Tempi duri per i furbetti del cassonetto
La normativa nazionale ha inasprito le sanzioni
S’inaspriscono le sanzioni amministrative per chi abbandona rifiuti sul suolo pubblico. La normativa nazionale in materia, il testo unico sull’ambiente, è stata recentemente aggiornata con un consistente aumento degli importi delle sanzioni.
Multe pesanti per i furbetti del cassonetto: 600 euro.
In pratica lasciare il sacchetto dell’immondizia fuori al cassonetto o abbandonarlo per strada costa caro, una sanzione, media, di 600 euro.
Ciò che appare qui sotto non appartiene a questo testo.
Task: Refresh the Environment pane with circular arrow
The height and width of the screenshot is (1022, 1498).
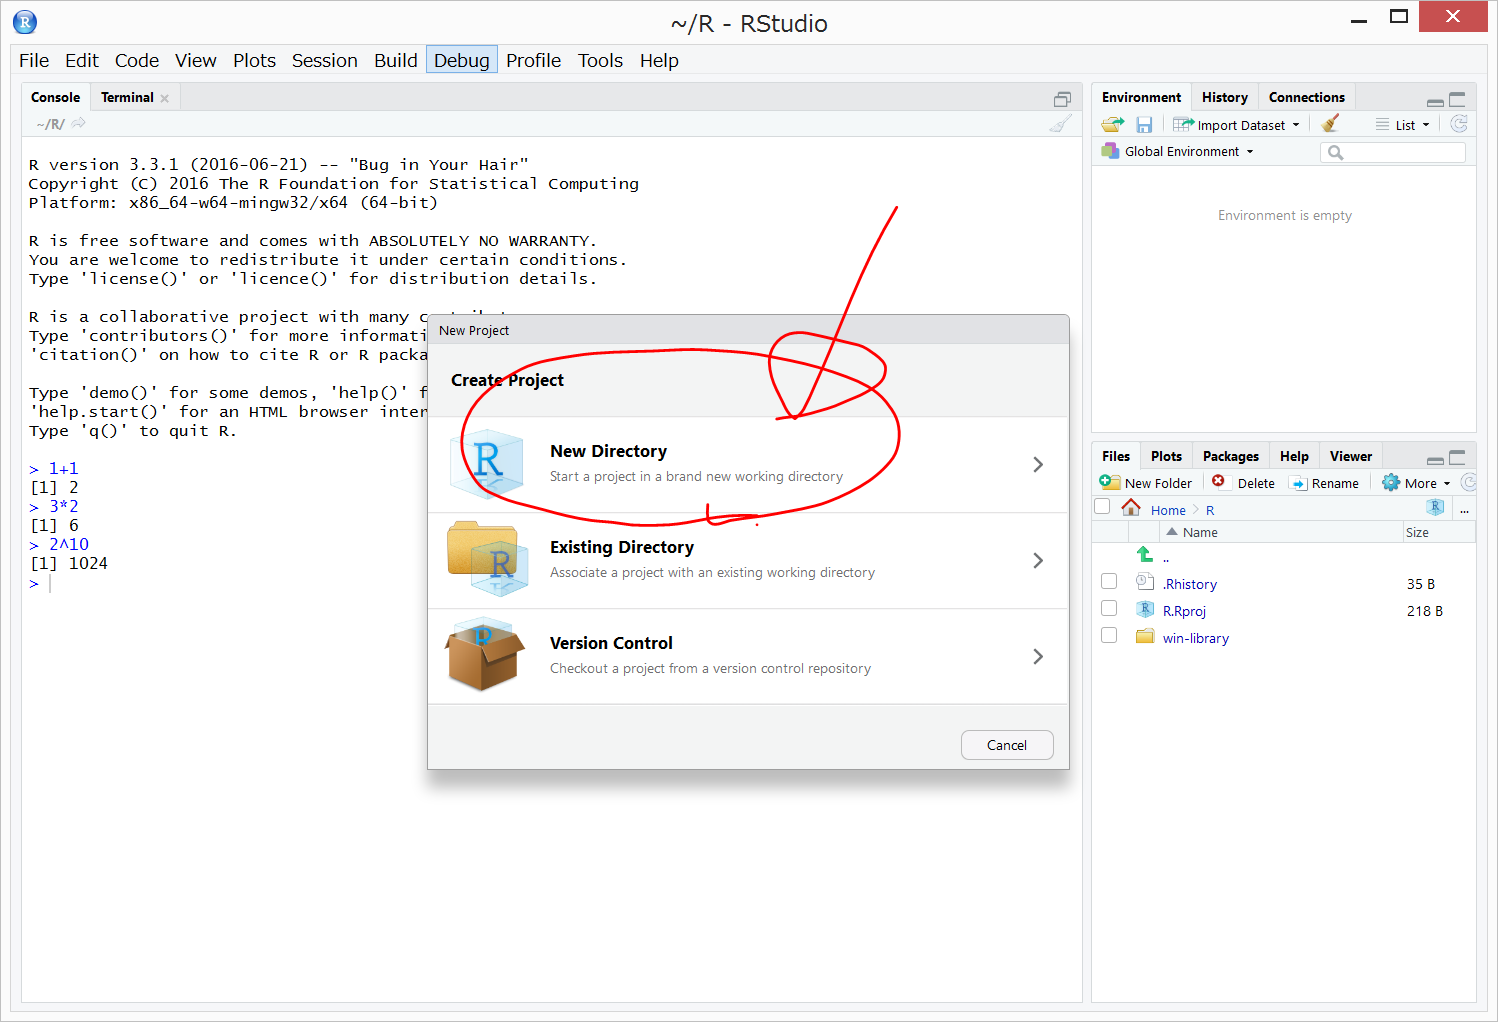Action: point(1459,124)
Tra le prime realtà a mettere in pratica le nuove normative c’è stata Borgo San Lorenzo, in Mugello. “Oltre che essere un gesto di maleducazione, lasciare o abbandonare rifiuti, che siano sacchetti, cartacce o altri materiali, per strada, è un fenomeno che danneggia i cittadini e la città stessa, il suo decoro - sottolineano il sindaco di Borgo San Lorenzo, Giovanni Bettarini e l’assessore all’Ambiente, Stefano Squilloni -. La Polizia municipale svolge controlli e delle multe sono state comminate”.
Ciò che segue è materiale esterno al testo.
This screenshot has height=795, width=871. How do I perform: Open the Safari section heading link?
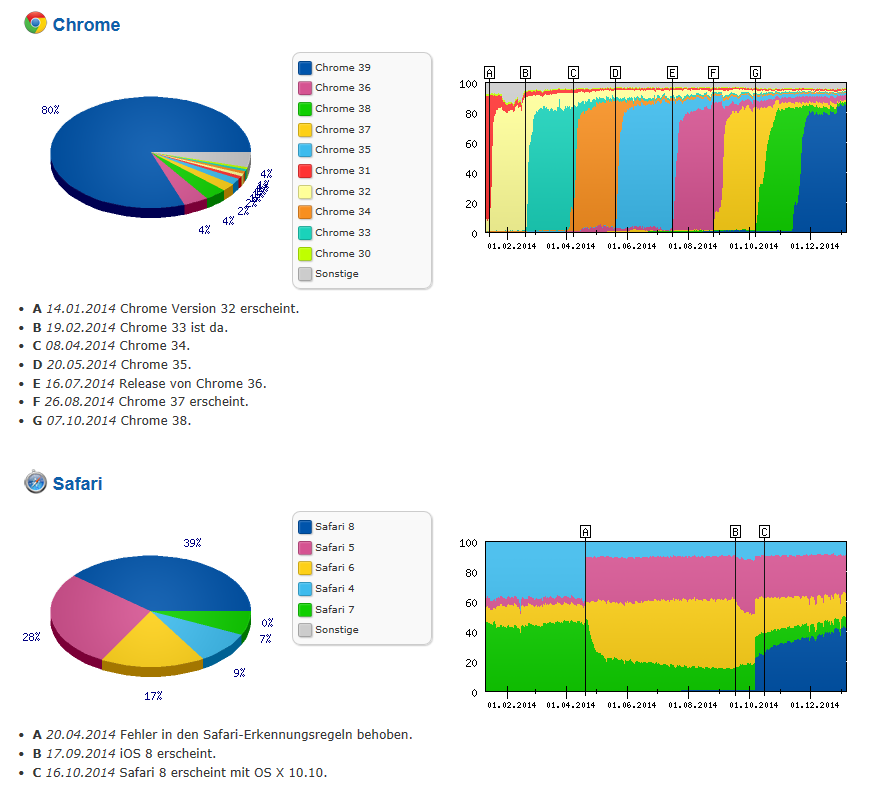pyautogui.click(x=77, y=484)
Nell’ambito delle normali attività di controllo, la Polizia municipale ha comminato sanzioni, di 100 e 160 euro, per non corretto conferimento di rifiuti solidi urbani, vale a dire per abbandono di rifiuti in area pubblica. Pizzicare i maleducati che sporcano il paese non è facile, ora però chi sarà colto a non gettare i sacchetti dell’immondizia negli appositi cassonetti si ritroverà una multa ben più salata.
“Il decoro del capoluogo e dell’intero territorio dipende da tutti - sottolineano il sindaco Bettarini e l’assessore Squilloni -. Tenere pulito il paese non gettando per terra cartacce, gomme, sigarette, raccogliendo i ‘bisogni’ dei cani non costa niente, sporcarlo invece sì e un comportamento del genere, incivile, con le sanzioni attuali può costare molto caro. Ma a rimetterci alla fine è tutta la collettività perché le spese per il servizio di igiene urbana e raccolta rifiuti aumentano. Chiediamo allora la collaborazione dei cittadini nel rispettare il paese in cui vivono contribuendo al suo decoro.”